== Provided text ==

···

Argentina: Argentina strikes deal with creditors, setting stage for crucial negotiations with IMF
On 4 August, the Argentinian government reached an agreement with its biggest creditors to restructure around USD 65 billion in foreign debt. If accepted by enough bondholders by the new deadline set at 24 August—which is likely—the deal will give a financial shot in the arm to the crisis-stricken country and allow Argentina to avert default, setting the stage for subsequent negotiations with the IMF over a loan arrangement struck by the previous administration in 2018. However, daunting economic challenges remain.
The government convinced creditors by accelerating some payment dates and adjusting legal aspects regarding collective action clauses. The new recovery value is estimated at 55 cents on the dollar, up from the 40 cents initially offered by the government. The deal will potentially reduce the country’s risk premia, which should also translate into some normalization of credit extension domestically. That said, although the deal could avoid years of exclusion from capital markets, it most likely will not translate into a significant inflow of capital in the short term, as macroeconomic and fiscal woes persist. Therefore, fiscal stimulus will probably be financed by expanding the monetary base, with clear implications for inflation.
Access to international capital markets could instead come from upcoming renegotiations with the IMF over the USD 57 billion loan deal struck in 2018. In order to postpone payments coming due in 2021-2023, the IMF could ask the Argentinian government to draft a plan to strengthen macroeconomic fundamentals, stabilize the economy and improve fiscal accounts. This would reassure investors over the medium- to long-term sustainability of government finances and the economy, and make them more willing to consider investment opportunities in the country.

···

== What to do ==
1. According to the text on Argentina's debt deal, why will fiscal stimulus probably be financed by expanding the monetary base? Answer in one to three sentences.
2. Write the next paragraph of the text on Argentina's debt deal, picking up after its final sentence.
The items that follow have nothing to do with the text on Argentina's debt deal.

== Stored data ==
···

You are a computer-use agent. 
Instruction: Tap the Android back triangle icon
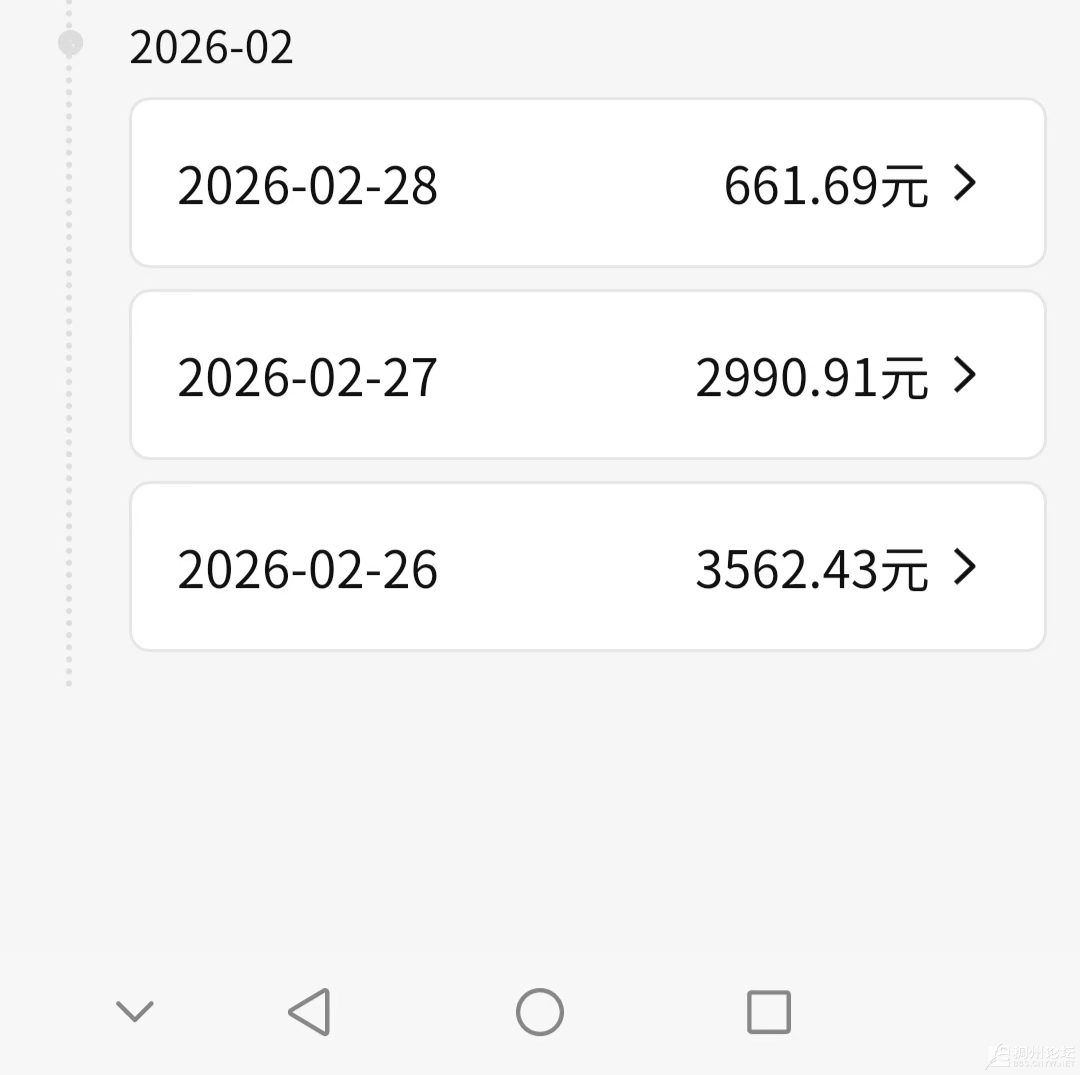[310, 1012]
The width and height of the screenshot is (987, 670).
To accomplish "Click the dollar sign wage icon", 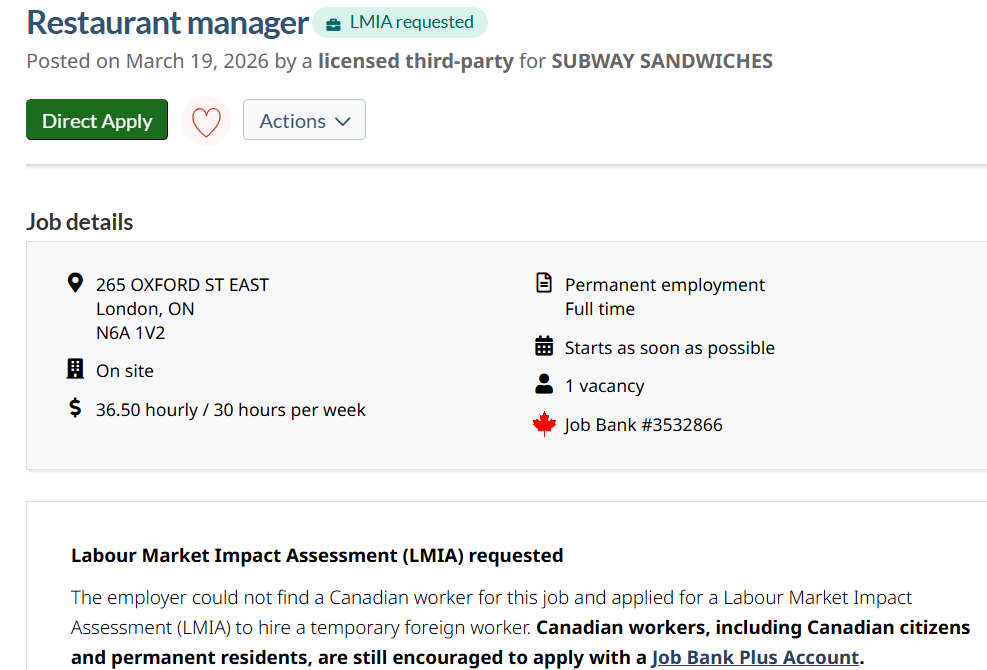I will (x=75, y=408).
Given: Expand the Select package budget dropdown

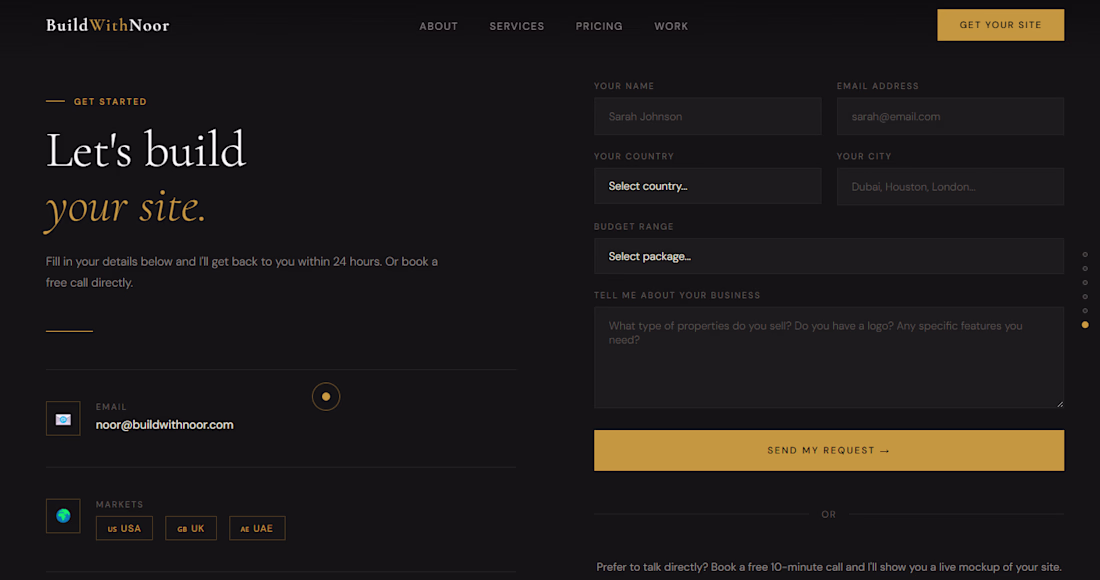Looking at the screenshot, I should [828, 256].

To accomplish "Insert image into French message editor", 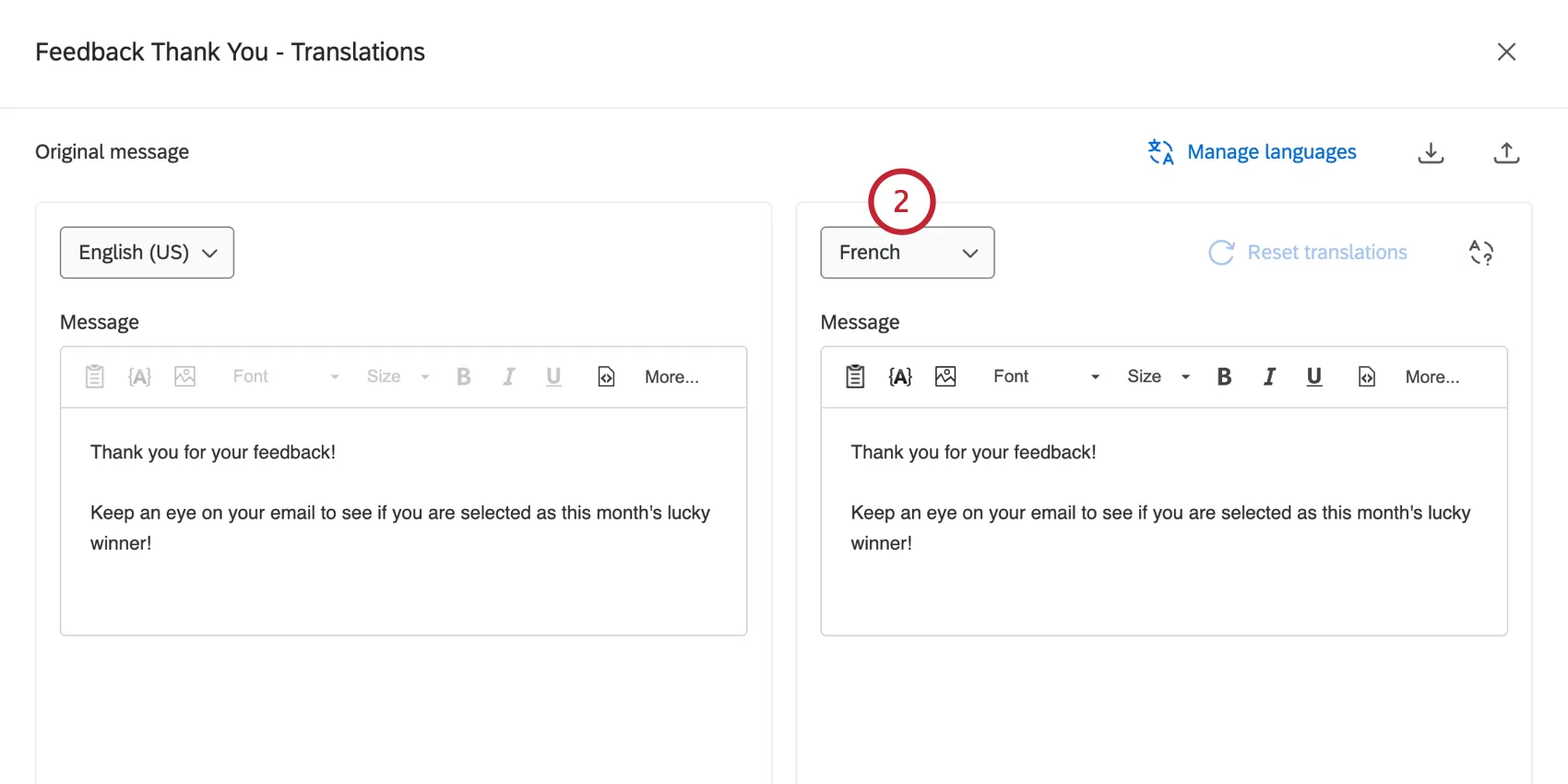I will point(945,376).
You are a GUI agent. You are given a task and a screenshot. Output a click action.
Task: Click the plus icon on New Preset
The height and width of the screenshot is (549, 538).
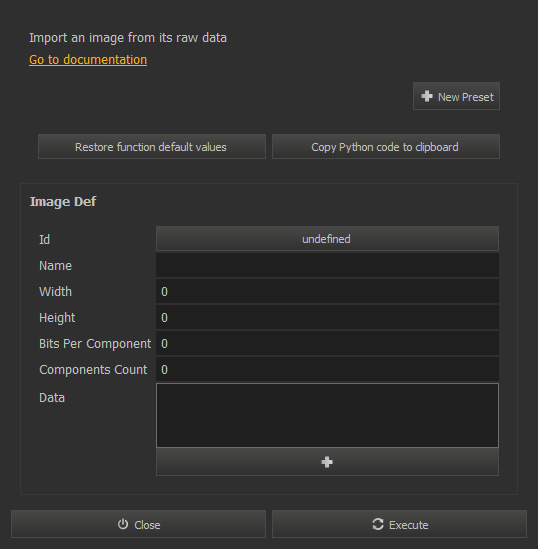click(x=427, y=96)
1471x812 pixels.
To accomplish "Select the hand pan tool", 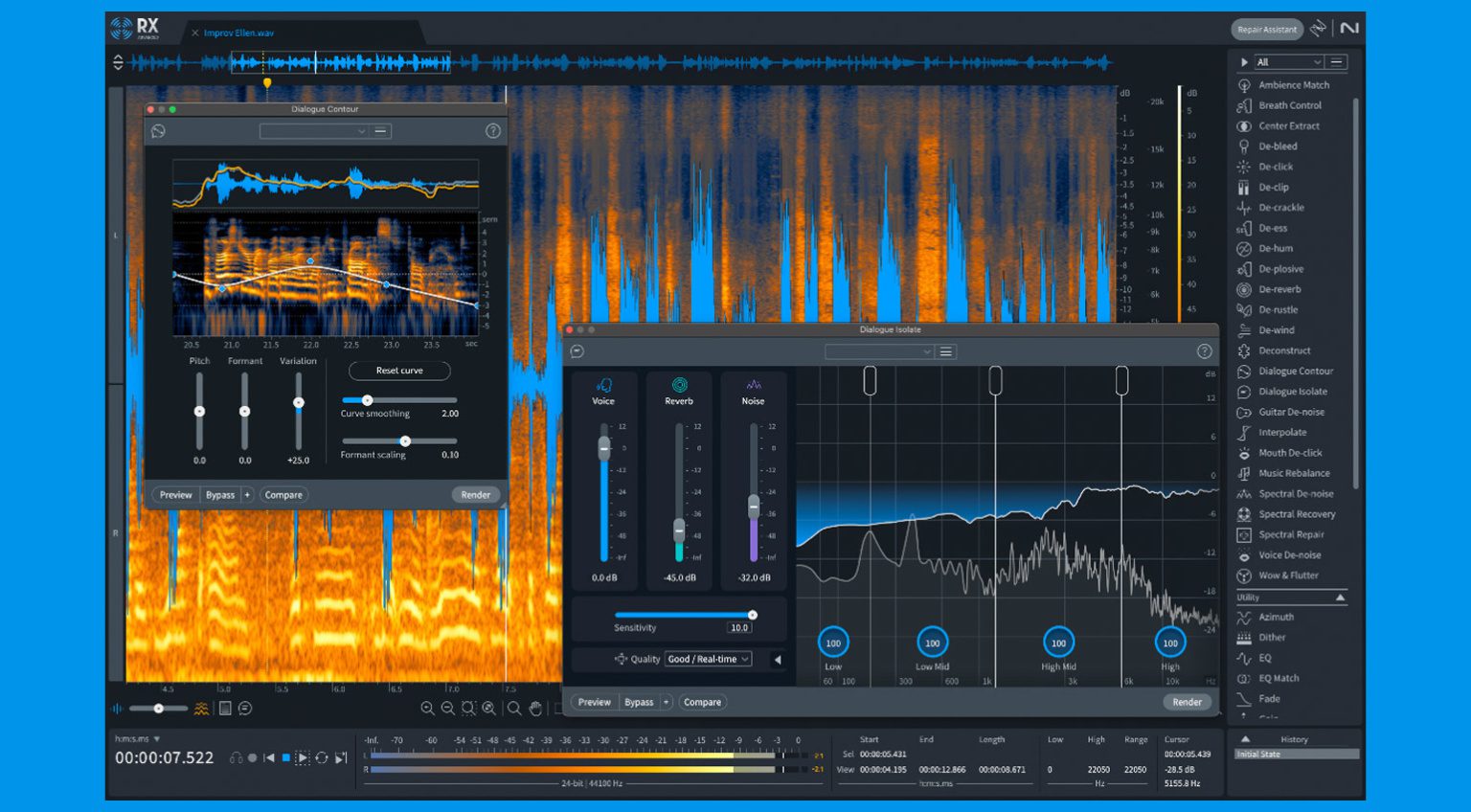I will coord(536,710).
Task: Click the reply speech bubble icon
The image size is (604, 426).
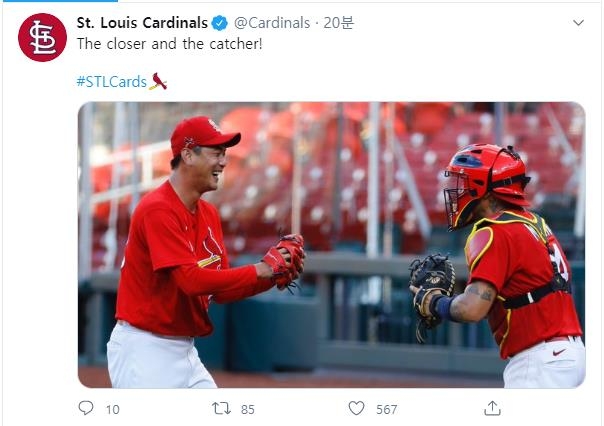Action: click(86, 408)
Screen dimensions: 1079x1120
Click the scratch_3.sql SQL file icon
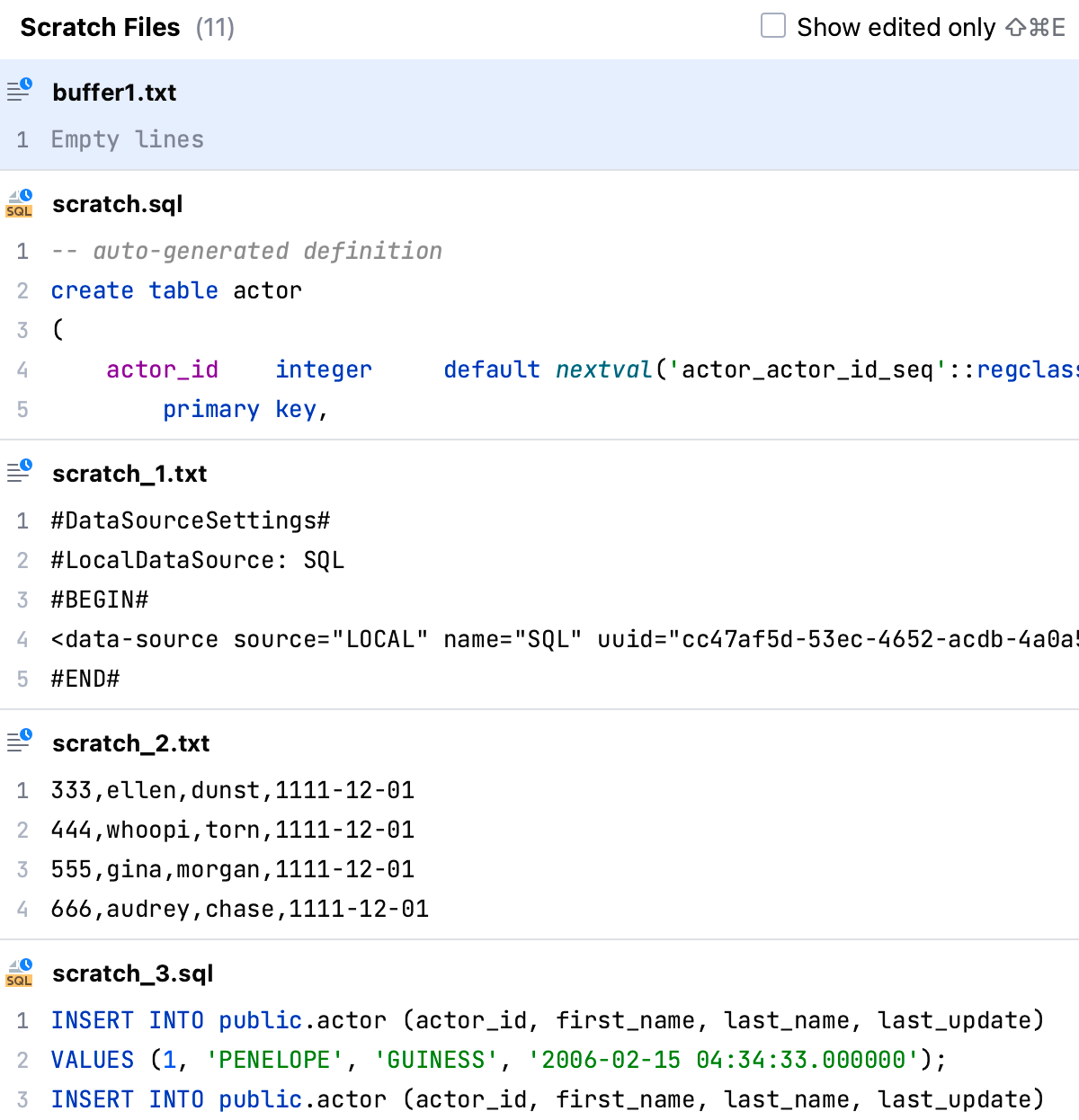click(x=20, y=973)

···

== Written answers ==
1. The deal most likely won't bring a significant inflow of capital in the short term, because macroeconomic and fiscal woes persist. Without that inflow, fiscal stimulus will probably be financed by expanding the monetary base.

2.
A revamped IMF deal is vital, as the economic situation in the country remains critical. The coronavirus crisis is pushing the economy deeper into a recession that is now heading into its third year. Moreover, Argentina has one of the world’s highest inflation rates, and sustained monetary financing since the start of the pandemic will keep price pressures elevated ahead. Additionally, capital controls, which have led to an overvalued official exchange rate, are seemingly further discouraging investment decisions.
Commenting on the deal, Diego W. Pereira, vice president and executive director at JPMorgan, stated:
“A successful debt restructuring outcome is a necessary but not sufficient condition to stabilize the macro. Regaining international market access to finance future growth and repay debt requires the implementation of a consistent medium-term macroeconomic program to tackle the main macroeconomic challenges. If so, the country would be able to regain pre-2018 sudden stop activity levels quicker, taking advantage of the ample slack present in the economy.”